Vice President Joe Biden shut down air travel in Washington DC smack dab in the middle of the Friday evening rush. Or at least that was United Airlines’ excuse for our sitting at the gate for nearly an hour, cabin door shut (no personal electronics for you!). After having dutifully emptied, stripped, and bared for TSA, sorted and queued in the correct sub-flock among the dozen boarding classes, hoisted and stuffed and stowed our gear, and hurriedly seated ourselves, hoping for an on-time departure, the delay was deeply frustrating and disruptive.

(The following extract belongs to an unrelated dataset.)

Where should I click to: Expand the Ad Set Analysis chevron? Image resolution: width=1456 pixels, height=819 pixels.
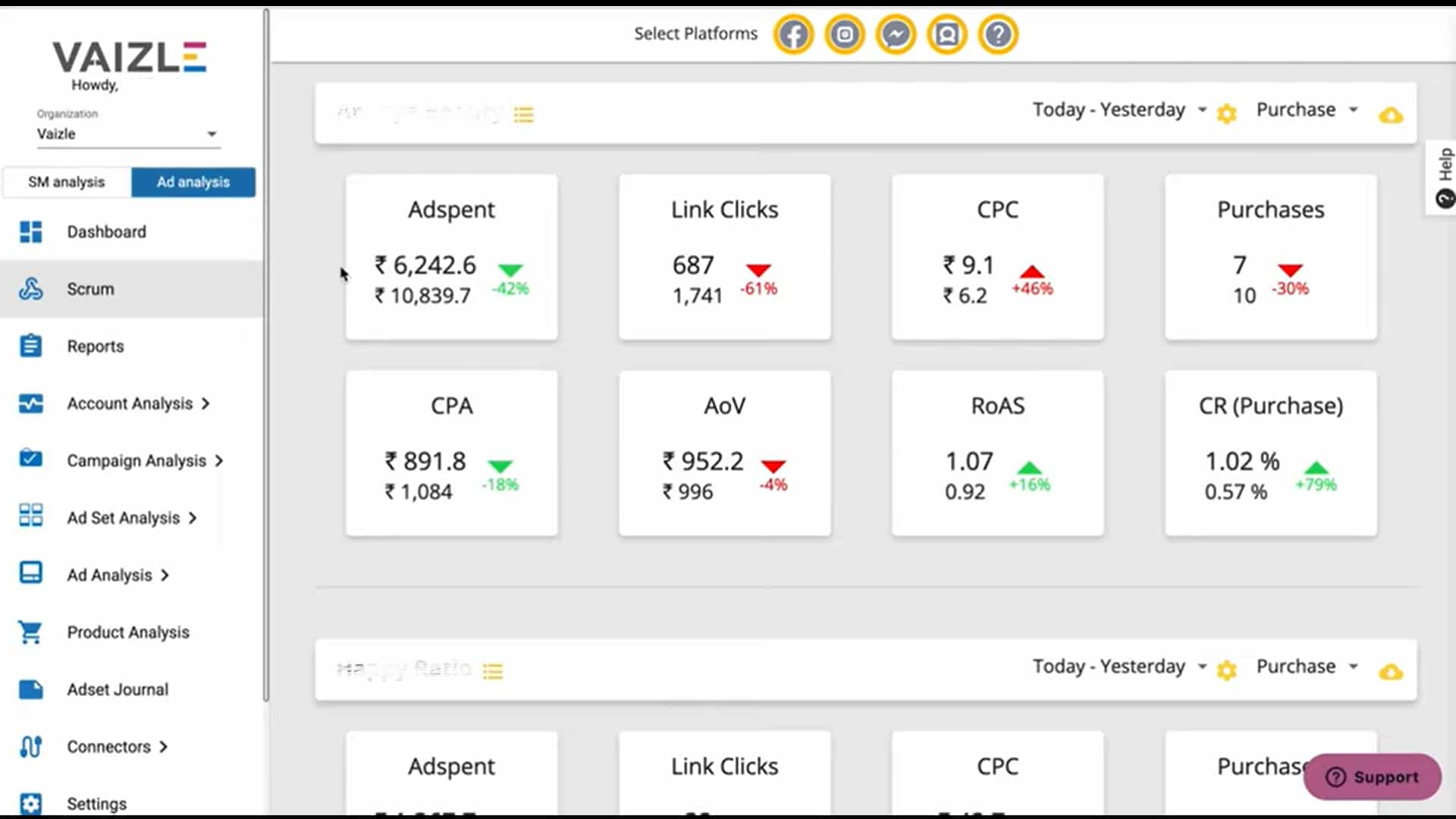[192, 518]
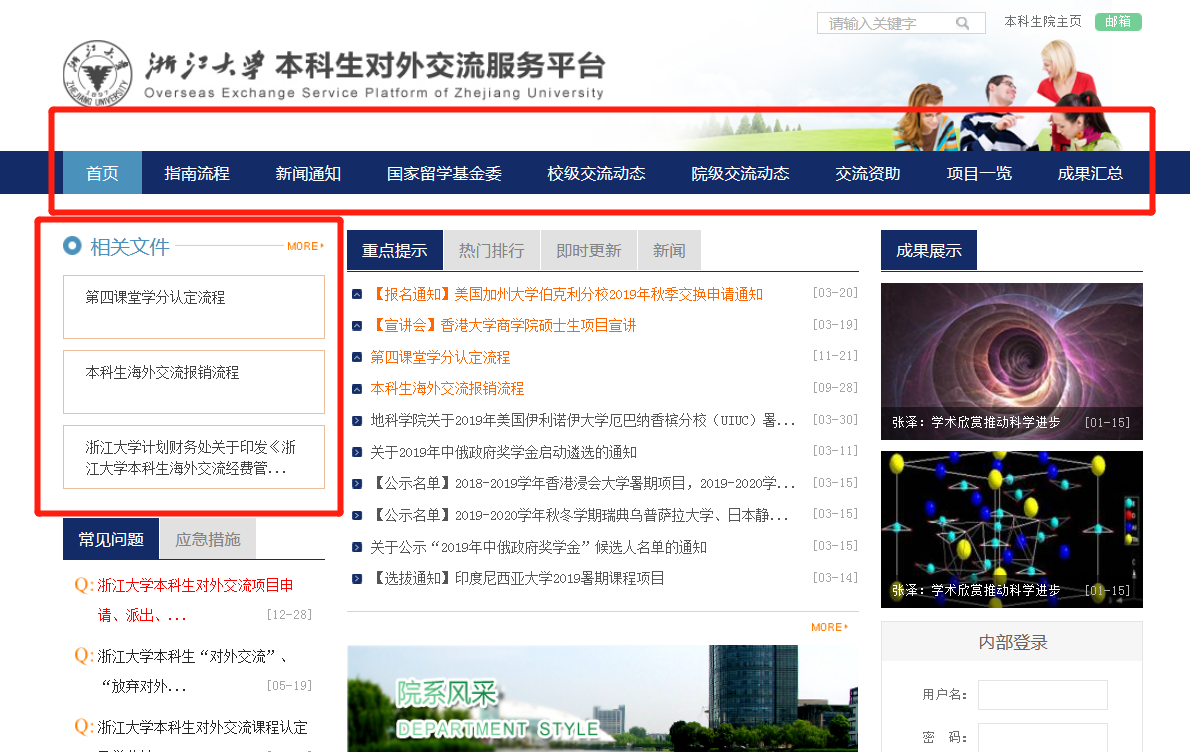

The absurdity of this is at least twofold: (1), we commercial air travelers pose no realistic threat to Air Force 1 or 2 or Air Force anything. Why not just give an extra wide safety margin to the VP and continue normal operations? Any threat scenario should be subjected to a credibility test, e.g., United flight 631 threatens Air Force 2… somehow… ok, folks, ah, this is high concept, ya gotta work with me here…. (2) how does the Vice President – or even the POTUS – rate this sort of disruptive power? When dozens of flights carrying thousands of citizens are swept up in absurd security theater, the deference is excessive and smacks of an imperial presidency. New unis for the White House guards (Nixon) or shredding the Constitution (bush jr), fine, but lemme fly! Even conceding that “security” is theater, and that it is important to make people feel secure, we need to re-balance toward practicality (less drama, more box office please).
I missed my connecting flight but my biggest disappointment is Joe; I thought he was a railroad guy.